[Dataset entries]
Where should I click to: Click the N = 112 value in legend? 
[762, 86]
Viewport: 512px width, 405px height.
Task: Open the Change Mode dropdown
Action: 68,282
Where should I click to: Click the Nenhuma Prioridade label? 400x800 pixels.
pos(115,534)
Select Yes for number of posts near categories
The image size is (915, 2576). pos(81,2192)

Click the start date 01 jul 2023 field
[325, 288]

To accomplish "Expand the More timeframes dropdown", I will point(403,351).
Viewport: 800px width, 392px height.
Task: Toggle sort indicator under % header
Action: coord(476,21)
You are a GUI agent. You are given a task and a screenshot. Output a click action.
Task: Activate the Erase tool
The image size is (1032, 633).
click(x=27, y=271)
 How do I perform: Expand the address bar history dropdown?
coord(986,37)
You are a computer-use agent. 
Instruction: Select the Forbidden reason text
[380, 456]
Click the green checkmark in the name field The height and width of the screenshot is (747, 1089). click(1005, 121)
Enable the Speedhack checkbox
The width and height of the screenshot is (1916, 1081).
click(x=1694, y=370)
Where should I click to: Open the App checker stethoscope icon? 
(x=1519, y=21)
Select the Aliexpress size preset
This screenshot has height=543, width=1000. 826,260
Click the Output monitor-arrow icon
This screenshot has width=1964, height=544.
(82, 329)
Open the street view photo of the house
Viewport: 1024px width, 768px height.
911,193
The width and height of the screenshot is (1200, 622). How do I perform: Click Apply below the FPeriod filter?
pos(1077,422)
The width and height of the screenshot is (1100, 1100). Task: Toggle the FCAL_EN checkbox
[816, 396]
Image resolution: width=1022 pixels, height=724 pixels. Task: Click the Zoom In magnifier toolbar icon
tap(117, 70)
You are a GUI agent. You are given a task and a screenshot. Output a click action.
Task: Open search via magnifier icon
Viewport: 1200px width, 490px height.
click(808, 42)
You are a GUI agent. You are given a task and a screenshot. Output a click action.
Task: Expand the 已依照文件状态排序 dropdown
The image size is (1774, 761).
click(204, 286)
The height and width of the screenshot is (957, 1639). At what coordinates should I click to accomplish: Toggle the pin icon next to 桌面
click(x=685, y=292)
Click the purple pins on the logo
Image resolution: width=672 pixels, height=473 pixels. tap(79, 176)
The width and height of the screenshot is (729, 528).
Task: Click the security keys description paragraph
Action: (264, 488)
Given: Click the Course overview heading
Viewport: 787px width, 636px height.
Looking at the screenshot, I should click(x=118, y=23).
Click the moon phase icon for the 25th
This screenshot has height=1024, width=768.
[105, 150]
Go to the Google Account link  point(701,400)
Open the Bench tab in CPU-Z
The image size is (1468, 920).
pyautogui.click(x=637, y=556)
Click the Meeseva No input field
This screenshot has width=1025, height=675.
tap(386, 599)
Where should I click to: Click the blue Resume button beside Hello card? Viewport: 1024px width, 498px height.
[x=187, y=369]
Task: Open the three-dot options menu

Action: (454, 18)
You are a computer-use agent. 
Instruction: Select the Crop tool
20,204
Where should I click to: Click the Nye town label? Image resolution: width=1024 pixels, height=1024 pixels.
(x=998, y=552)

▶ _Task description_:
The whole set of records needs to be written out exactly.

▶ _Written answer_:
Where should I click to: Click the N = 112 value in legend? 
[762, 86]
Viewport: 512px width, 405px height.
Task: Open the Change Mode dropdown
Action: 68,282
Where should I click to: Click the Nenhuma Prioridade label? 400x800 pixels.
pos(115,534)
Select Yes for number of posts near categories
The image size is (915, 2576). pos(81,2192)

Click the start date 01 jul 2023 field
[325, 288]

To accomplish "Expand the More timeframes dropdown", I will point(403,351).
Viewport: 800px width, 392px height.
Task: Toggle sort indicator under % header
Action: coord(476,21)
You are a GUI agent. You are given a task and a screenshot. Output a click action.
Task: Activate the Erase tool
The image size is (1032, 633).
click(x=27, y=271)
 How do I perform: Expand the address bar history dropdown?
coord(986,37)
You are a computer-use agent. 
Instruction: Select the Forbidden reason text
[380, 456]
Click the green checkmark in the name field The height and width of the screenshot is (747, 1089). click(1005, 121)
Enable the Speedhack checkbox
The width and height of the screenshot is (1916, 1081).
click(x=1694, y=370)
Where should I click to: Open the App checker stethoscope icon? 
(x=1519, y=21)
Select the Aliexpress size preset
This screenshot has height=543, width=1000. 826,260
Click the Output monitor-arrow icon
This screenshot has width=1964, height=544.
(82, 329)
Open the street view photo of the house
Viewport: 1024px width, 768px height.
911,193
The width and height of the screenshot is (1200, 622). How do I perform: Click Apply below the FPeriod filter?
pos(1077,422)
The width and height of the screenshot is (1100, 1100). Task: Toggle the FCAL_EN checkbox
[816, 396]
Image resolution: width=1022 pixels, height=724 pixels. Task: Click the Zoom In magnifier toolbar icon
tap(117, 70)
You are a GUI agent. You are given a task and a screenshot. Output a click action.
Task: Open search via magnifier icon
Viewport: 1200px width, 490px height.
click(808, 42)
You are a GUI agent. You are given a task and a screenshot. Output a click action.
Task: Expand the 已依照文件状态排序 dropdown
The image size is (1774, 761).
click(204, 286)
The height and width of the screenshot is (957, 1639). At what coordinates should I click to accomplish: Toggle the pin icon next to 桌面
click(x=685, y=292)
Click the purple pins on the logo
Image resolution: width=672 pixels, height=473 pixels. tap(79, 176)
The width and height of the screenshot is (729, 528).
Task: Click the security keys description paragraph
Action: (264, 488)
Given: Click the Course overview heading
Viewport: 787px width, 636px height.
Looking at the screenshot, I should click(x=118, y=23).
Click the moon phase icon for the 25th
This screenshot has height=1024, width=768.
[105, 150]
Go to the Google Account link  point(701,400)
Open the Bench tab in CPU-Z
The image size is (1468, 920).
pyautogui.click(x=637, y=556)
Click the Meeseva No input field
This screenshot has width=1025, height=675.
tap(386, 599)
Where should I click to: Click the blue Resume button beside Hello card? Viewport: 1024px width, 498px height.
[x=187, y=369]
Task: Open the three-dot options menu

Action: (454, 18)
You are a computer-use agent. 
Instruction: Select the Crop tool
20,204
Where should I click to: Click the Nye town label? Image resolution: width=1024 pixels, height=1024 pixels.
(x=998, y=552)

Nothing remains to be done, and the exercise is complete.